Datos para procesar:

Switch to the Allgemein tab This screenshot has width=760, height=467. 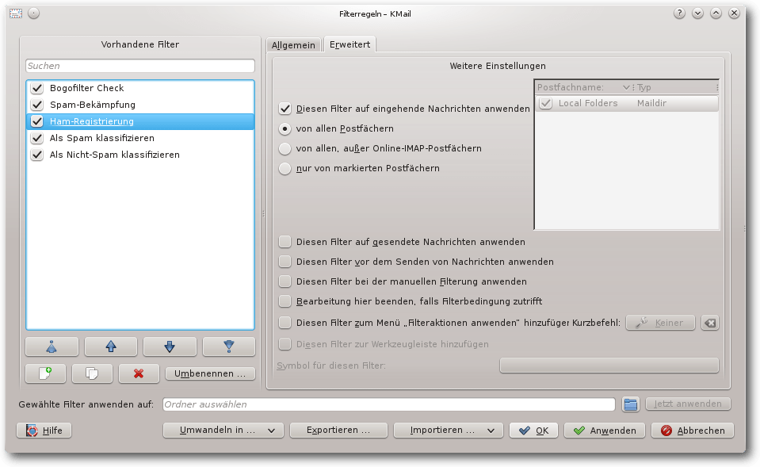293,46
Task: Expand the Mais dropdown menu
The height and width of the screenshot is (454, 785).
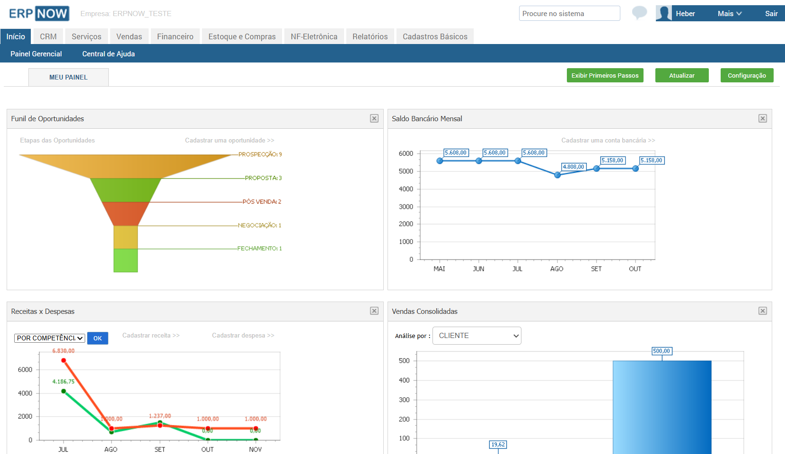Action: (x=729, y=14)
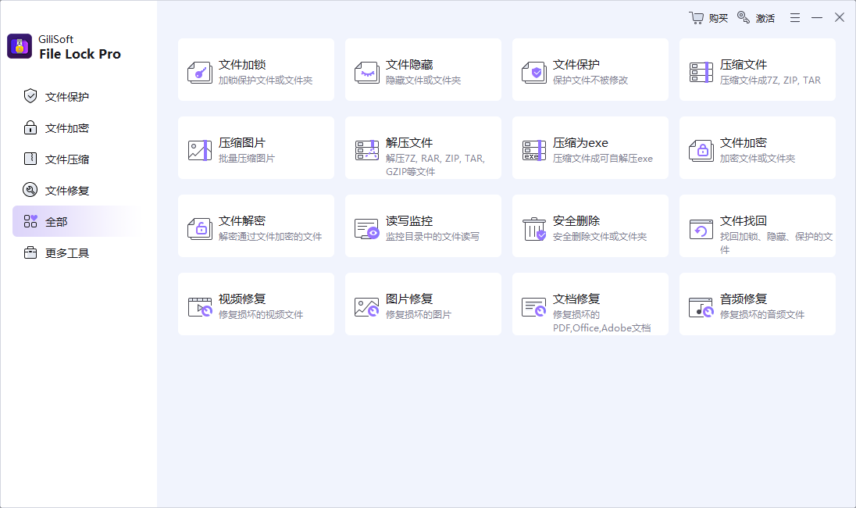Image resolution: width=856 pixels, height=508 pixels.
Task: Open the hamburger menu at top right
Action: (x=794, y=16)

...

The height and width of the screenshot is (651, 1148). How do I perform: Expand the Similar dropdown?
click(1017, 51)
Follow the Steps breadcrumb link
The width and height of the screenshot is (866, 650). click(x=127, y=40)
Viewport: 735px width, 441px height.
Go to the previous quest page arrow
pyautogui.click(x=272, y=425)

Objetivo:
Presenta como lista numerada las líneas que van desde la que contiene "Viewport: 735px width, 441px height." hasta la que contiene "pyautogui.click(x=272, y=425)", ambas incluidas, y omite las líneas en blanco.

Resultado:
1. Viewport: 735px width, 441px height.
2. Go to the previous quest page arrow
3. pyautogui.click(x=272, y=425)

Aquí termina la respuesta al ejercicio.